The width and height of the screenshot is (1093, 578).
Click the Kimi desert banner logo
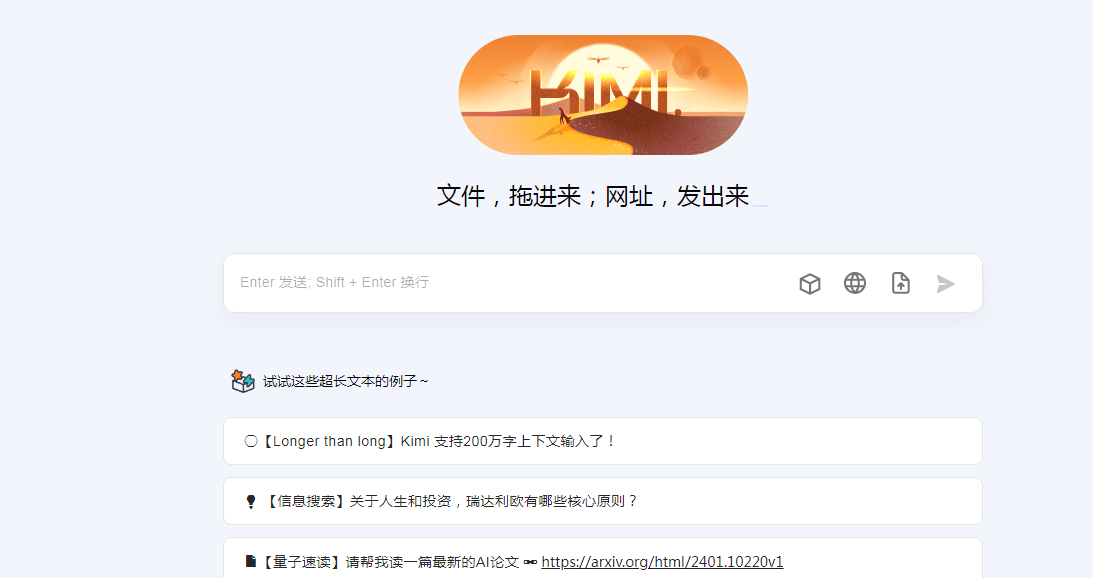pos(603,95)

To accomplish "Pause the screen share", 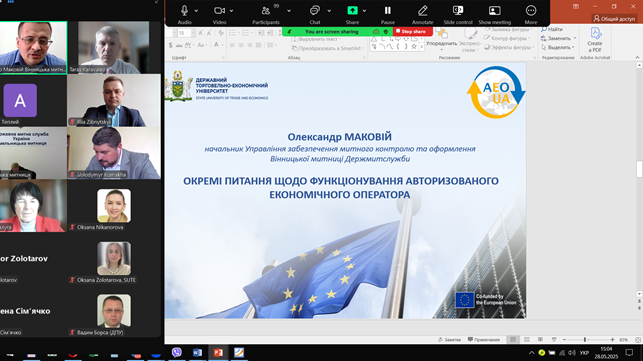I will tap(388, 11).
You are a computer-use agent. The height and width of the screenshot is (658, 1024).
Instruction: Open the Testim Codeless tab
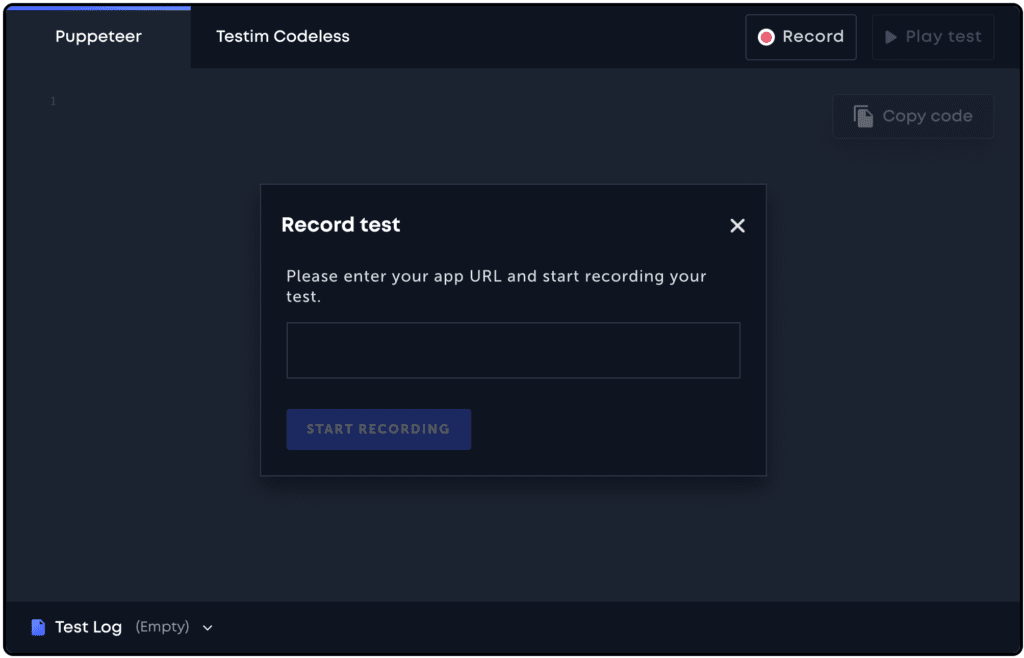[283, 37]
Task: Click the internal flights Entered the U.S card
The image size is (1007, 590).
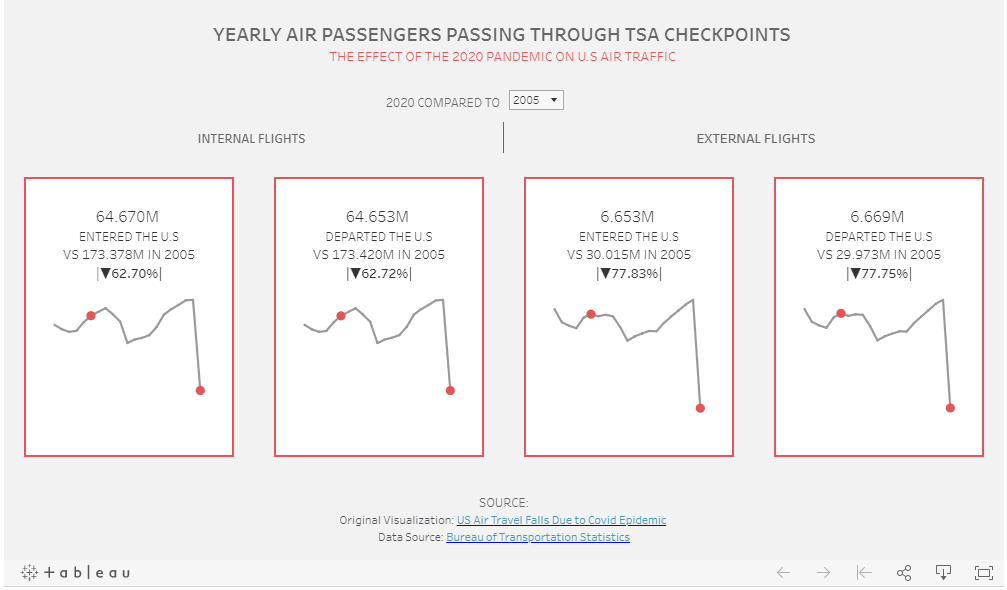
____________
• _Work item_: The copy should hold exactly the lines from the line containing "Task: Click the" through the last line of the records, both included, and no pictures or other lines.

• _Answer space_:
Task: Click the internal flights Entered the U.S card
The image size is (1007, 590).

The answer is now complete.